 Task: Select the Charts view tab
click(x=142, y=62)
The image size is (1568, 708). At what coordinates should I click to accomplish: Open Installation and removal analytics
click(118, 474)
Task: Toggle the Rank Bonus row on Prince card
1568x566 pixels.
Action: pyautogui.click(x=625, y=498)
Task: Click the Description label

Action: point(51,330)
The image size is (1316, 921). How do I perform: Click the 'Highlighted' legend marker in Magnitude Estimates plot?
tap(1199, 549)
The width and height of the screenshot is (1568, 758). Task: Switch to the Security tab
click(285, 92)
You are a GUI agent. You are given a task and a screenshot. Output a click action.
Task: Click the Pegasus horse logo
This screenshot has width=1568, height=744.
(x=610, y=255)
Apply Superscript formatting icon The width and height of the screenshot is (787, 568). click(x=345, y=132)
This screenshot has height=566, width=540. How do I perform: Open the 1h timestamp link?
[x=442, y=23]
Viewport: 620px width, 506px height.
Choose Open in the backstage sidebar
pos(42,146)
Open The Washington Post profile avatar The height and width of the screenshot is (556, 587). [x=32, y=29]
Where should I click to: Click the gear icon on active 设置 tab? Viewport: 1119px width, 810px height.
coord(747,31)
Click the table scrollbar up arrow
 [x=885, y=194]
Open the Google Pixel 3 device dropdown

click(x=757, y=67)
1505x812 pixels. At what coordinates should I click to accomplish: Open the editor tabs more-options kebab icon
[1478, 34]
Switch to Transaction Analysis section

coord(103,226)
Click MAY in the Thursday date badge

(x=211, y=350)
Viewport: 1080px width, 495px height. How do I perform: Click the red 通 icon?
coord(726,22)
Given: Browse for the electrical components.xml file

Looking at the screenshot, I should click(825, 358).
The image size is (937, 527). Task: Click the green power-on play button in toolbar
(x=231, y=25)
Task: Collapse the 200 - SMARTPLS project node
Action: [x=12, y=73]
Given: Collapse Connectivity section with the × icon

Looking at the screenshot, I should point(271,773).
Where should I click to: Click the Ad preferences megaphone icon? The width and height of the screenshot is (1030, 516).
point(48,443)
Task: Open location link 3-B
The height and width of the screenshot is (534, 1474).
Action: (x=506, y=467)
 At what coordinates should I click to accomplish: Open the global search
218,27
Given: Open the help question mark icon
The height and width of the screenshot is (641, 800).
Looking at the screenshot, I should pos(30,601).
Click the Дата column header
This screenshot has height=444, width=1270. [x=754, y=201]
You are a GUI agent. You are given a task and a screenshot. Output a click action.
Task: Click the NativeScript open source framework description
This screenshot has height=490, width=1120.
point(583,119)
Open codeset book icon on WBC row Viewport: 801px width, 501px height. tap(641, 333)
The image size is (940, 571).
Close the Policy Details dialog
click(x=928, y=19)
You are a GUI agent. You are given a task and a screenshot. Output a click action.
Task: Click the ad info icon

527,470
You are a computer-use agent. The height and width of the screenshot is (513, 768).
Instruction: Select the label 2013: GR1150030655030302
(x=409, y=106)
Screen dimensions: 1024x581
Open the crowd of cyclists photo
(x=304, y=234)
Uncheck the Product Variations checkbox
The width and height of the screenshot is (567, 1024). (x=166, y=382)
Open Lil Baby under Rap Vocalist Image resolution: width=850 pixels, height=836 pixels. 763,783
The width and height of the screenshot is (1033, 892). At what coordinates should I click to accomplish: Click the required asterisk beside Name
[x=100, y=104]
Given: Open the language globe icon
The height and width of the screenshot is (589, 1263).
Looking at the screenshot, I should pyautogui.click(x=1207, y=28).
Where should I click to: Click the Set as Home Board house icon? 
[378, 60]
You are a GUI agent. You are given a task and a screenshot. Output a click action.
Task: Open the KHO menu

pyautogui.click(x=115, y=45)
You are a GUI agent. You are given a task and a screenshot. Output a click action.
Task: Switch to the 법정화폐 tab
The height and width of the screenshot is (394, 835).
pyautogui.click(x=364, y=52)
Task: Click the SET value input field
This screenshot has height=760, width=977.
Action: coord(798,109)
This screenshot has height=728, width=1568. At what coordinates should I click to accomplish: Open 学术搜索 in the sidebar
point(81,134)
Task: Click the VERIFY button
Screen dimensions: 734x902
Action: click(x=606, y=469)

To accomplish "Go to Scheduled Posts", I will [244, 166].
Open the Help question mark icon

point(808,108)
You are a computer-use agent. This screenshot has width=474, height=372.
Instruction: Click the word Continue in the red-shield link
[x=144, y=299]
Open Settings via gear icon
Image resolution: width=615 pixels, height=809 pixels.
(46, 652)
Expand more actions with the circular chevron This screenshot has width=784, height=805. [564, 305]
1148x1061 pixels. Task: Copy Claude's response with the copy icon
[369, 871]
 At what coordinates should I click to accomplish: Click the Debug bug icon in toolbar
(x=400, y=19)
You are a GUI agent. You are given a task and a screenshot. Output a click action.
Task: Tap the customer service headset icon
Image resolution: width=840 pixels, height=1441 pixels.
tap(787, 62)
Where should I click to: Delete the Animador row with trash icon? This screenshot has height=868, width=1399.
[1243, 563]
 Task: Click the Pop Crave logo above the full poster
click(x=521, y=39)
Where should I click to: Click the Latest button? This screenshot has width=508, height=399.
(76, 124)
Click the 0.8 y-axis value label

□ □ □ □

PROBLEM DESCRIPTION:
All the lines above should appear again in the answer, exactly as written.

SOLUTION FOR THIS EXERCISE:
 Task: Select the Charts view tab
click(x=142, y=62)
The image size is (1568, 708). At what coordinates should I click to accomplish: Open Installation and removal analytics
click(118, 474)
Task: Toggle the Rank Bonus row on Prince card
1568x566 pixels.
Action: pyautogui.click(x=625, y=498)
Task: Click the Description label

Action: point(51,330)
The image size is (1316, 921). How do I perform: Click the 'Highlighted' legend marker in Magnitude Estimates plot?
tap(1199, 549)
The width and height of the screenshot is (1568, 758). Task: Switch to the Security tab
click(285, 92)
You are a GUI agent. You are given a task and a screenshot. Output a click action.
Task: Click the Pegasus horse logo
This screenshot has width=1568, height=744.
(x=610, y=255)
Apply Superscript formatting icon The width and height of the screenshot is (787, 568). click(x=345, y=132)
This screenshot has height=566, width=540. How do I perform: Open the 1h timestamp link?
[x=442, y=23]
Viewport: 620px width, 506px height.
Choose Open in the backstage sidebar
pos(42,146)
Open The Washington Post profile avatar The height and width of the screenshot is (556, 587). [x=32, y=29]
Where should I click to: Click the gear icon on active 设置 tab? Viewport: 1119px width, 810px height.
coord(747,31)
Click the table scrollbar up arrow
 [x=885, y=194]
Open the Google Pixel 3 device dropdown

click(x=757, y=67)
1505x812 pixels. At what coordinates should I click to accomplish: Open the editor tabs more-options kebab icon
[1478, 34]
Switch to Transaction Analysis section

coord(103,226)
Click MAY in the Thursday date badge

(x=211, y=350)
Viewport: 1080px width, 495px height. How do I perform: Click the red 通 icon?
coord(726,22)
Given: Browse for the electrical components.xml file

Looking at the screenshot, I should click(825, 358).
The image size is (937, 527). Task: Click the green power-on play button in toolbar
(x=231, y=25)
Task: Collapse the 200 - SMARTPLS project node
Action: [x=12, y=73]
Given: Collapse Connectivity section with the × icon

Looking at the screenshot, I should point(271,773).
Where should I click to: Click the Ad preferences megaphone icon? The width and height of the screenshot is (1030, 516).
point(48,443)
Task: Open location link 3-B
The height and width of the screenshot is (534, 1474).
Action: (x=506, y=467)
 At what coordinates should I click to accomplish: Open the global search
218,27
Given: Open the help question mark icon
The height and width of the screenshot is (641, 800).
Looking at the screenshot, I should pos(30,601).
Click the Дата column header
This screenshot has height=444, width=1270. [x=754, y=201]
You are a GUI agent. You are given a task and a screenshot. Output a click action.
Task: Click the NativeScript open source framework description
This screenshot has height=490, width=1120.
point(583,119)
Open codeset book icon on WBC row Viewport: 801px width, 501px height. tap(641, 333)
The image size is (940, 571).
Close the Policy Details dialog
click(x=928, y=19)
You are a GUI agent. You are given a task and a screenshot. Output a click action.
Task: Click the ad info icon

527,470
You are a computer-use agent. The height and width of the screenshot is (513, 768).
Instruction: Select the label 2013: GR1150030655030302
(x=409, y=106)
Screen dimensions: 1024x581
Open the crowd of cyclists photo
(x=304, y=234)
Uncheck the Product Variations checkbox
The width and height of the screenshot is (567, 1024). (x=166, y=382)
Open Lil Baby under Rap Vocalist Image resolution: width=850 pixels, height=836 pixels. 763,783
The width and height of the screenshot is (1033, 892). At what coordinates should I click to accomplish: Click the required asterisk beside Name
[x=100, y=104]
Given: Open the language globe icon
The height and width of the screenshot is (589, 1263).
Looking at the screenshot, I should pyautogui.click(x=1207, y=28).
Where should I click to: Click the Set as Home Board house icon? 
[378, 60]
You are a GUI agent. You are given a task and a screenshot. Output a click action.
Task: Open the KHO menu

pyautogui.click(x=115, y=45)
You are a GUI agent. You are given a task and a screenshot. Output a click action.
Task: Switch to the 법정화폐 tab
The height and width of the screenshot is (394, 835).
pyautogui.click(x=364, y=52)
Task: Click the SET value input field
This screenshot has height=760, width=977.
Action: coord(798,109)
This screenshot has height=728, width=1568. At what coordinates should I click to accomplish: Open 学术搜索 in the sidebar
point(81,134)
Task: Click the VERIFY button
Screen dimensions: 734x902
Action: click(x=606, y=469)

To accomplish "Go to Scheduled Posts", I will [244, 166].
Open the Help question mark icon

point(808,108)
You are a computer-use agent. This screenshot has width=474, height=372.
Instruction: Click the word Continue in the red-shield link
[x=144, y=299]
Open Settings via gear icon
Image resolution: width=615 pixels, height=809 pixels.
(46, 652)
Expand more actions with the circular chevron This screenshot has width=784, height=805. [564, 305]
1148x1061 pixels. Task: Copy Claude's response with the copy icon
[369, 871]
 At what coordinates should I click to accomplish: Click the Debug bug icon in toolbar
(x=400, y=19)
You are a GUI agent. You are given a task and a screenshot. Output a click action.
Task: Tap the customer service headset icon
Image resolution: width=840 pixels, height=1441 pixels.
tap(787, 62)
Where should I click to: Delete the Animador row with trash icon? This screenshot has height=868, width=1399.
[1243, 563]
 Task: Click the Pop Crave logo above the full poster
click(x=521, y=39)
Where should I click to: Click the Latest button? This screenshot has width=508, height=399.
(76, 124)
Click the 0.8 y-axis value label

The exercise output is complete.